Monat der Bäderarchitektur im Ostseebad Binz

Das Ostseebad Binz ist bekannt für seine einzigartig schöne Bäderarchitektur. In keinem anderen Ort an der Ostseeküste finden sich so viele Beispiele der Stilrichtung, die eigentlich gar keine ist. Bei Führungen erfahren Besucher im September, dem „Monat der Bäderarchitektur“, mehr über die prachtvoll verzierten Villen und illustren Gäste, die damals in Binz logierten. Neu in diesem Jahr sind Quiz-Wanderungen, bei denen Kinder von etwa zehn bis 16 Jahren Details an Häusern wiederfinden sollen. Einheimische erzählen zudem in Vorträgen kompetent und witzig von Blütezeit, Niedergang und Wiederaufbau nach 1989.

Im späten 19. Jahrhundert erlebte die Sommerfrische an der Ostseeküste ihren Höhepunkt. Die Insel Rügen und das Seebad Binz wurden schnell zum Geheimtipp – vor allem gut betuchte Berliner und Hamburger ließen sich hier in einem unbeschwerten Stilmix aus Klassizismus, Neobarock und Jugendstil Feriendomizile und Logierhäuser bauen. Typisch für die weißen Villen sind die zahlreichen Loggien, Erker, offenen Balkone, Türmchen und filigranen Veranden. Mit Tatendrang und Gespür für historische Substanz haben die Binzer in den vergangenen 20 Jahren die Häuser im Ortskern und an der Strandpromenade saniert, so dass diese längst wieder im alt-neuen Glanz erstrahlen. Ein besonders gelungenes Beispiel ist das Kurhaus, das heute ein Fünf-Sterne-Hotel beherbergt und als der „Balkon von Binz“ galt. Bei rauschenden Ballnächten im Kurhaus-Saal, in der Kakadu-Bar und auf der Terrasse mit Meerblick hieß es um die vorige Jahrhundertwende: sehen und gesehen werden! „Ihre Majestät die Kaiserin geruhten im Kurhaus den Thee einzunehmen“, meldete die Binzer Presse 1890 stolz.

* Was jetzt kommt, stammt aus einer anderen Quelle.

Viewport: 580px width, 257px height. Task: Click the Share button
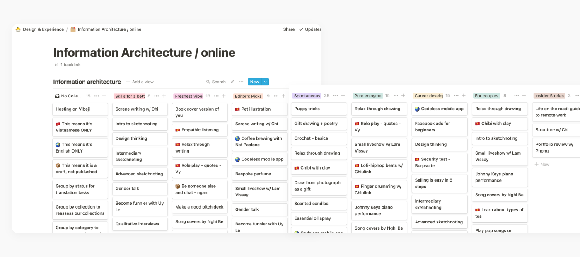click(x=289, y=29)
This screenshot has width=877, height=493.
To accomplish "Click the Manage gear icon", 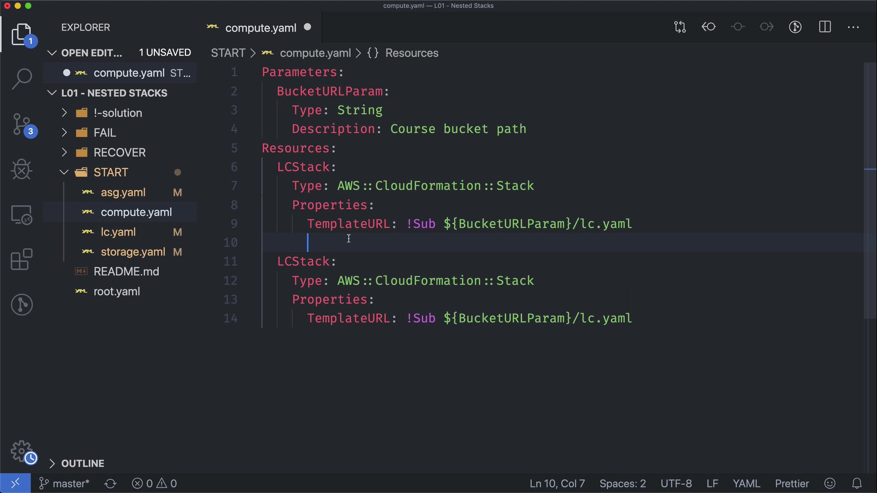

Im September, dem „Monat der Bäderarchitektur“, erfahren Besucher in kurzweiligen Vorträgen mehr über die prachtvoll verzierten Villen und illustren Gäste, die bis zum Ausbruch des Ersten Weltkrieges im „Sorrent des Nordens“ logierten. Als Zeitzeugen erzählen Alt-Rügener witzig und kompetent vom stetigen Niedergang in der ehemaligen DDR und dem Wiederaufbau nach 1989. Eine Fotoausstellung dokumentiert u.a. den Zustand der Bäderstil-Villen vor und nach der Rekonstruktion. Eine gute Gelegenheit, um sich die Originalgebäude anzuschauen, bieten die Ortsführungen. Dabei erfahren die Teilnehmer beispielsweise, warum auf der „Villa Sirene“ an der Strandpromenade eine Nixe thront, die in ihren männlich muskulösen Oberarmen den Dreizack des Meeresgottes Neptun hält, und welche Spitznamen die Binzer zur Zeit der Sommerfrische für die „Zugereisten“ hatten.

Finde die Türmchen im typischen Jugendstil! Diese und andere Aufgaben gilt es bei Quiz-Wanderungen zu lösen, die in diesem Jahr erstmals für Kinder von etwa zehn bis 16 Jahren angeboten werden. Während sie Gebäudedetails im Ortsbild wiederfinden sollen, die sie zuvor auf Fotos angesehen haben, lernen sie spielerisch die Bäderarchitektur kennen.

Ein echtes bauliches Kontrastprogramm wird vom 8. bis 11. September 2011 geboten: Vorträge und eine Ausstellung informieren über die futuristischen Hyparschalen-Konstruktionen des international bekannten Architekten Ulrich Müther (1934–2007). Der Binzer Baumeister, berühmt für seine ebenso extravaganten wie filigranen Bauten aus vorgegossenem Beton, erbaute u.a. Planetarien in Helsinki, Tripolis und Kuwait. 1981 baute Müther ein luftiges Gebilde, das an ein gelandetes Ufo erinnert, als Rettungsstation für den Binzer Ostseestrand. Das „Ufo“ ist heute eine Außenstelle des Binzer Standesamtes und ganzjährig eines der originellsten Fotomotive auf Rügen.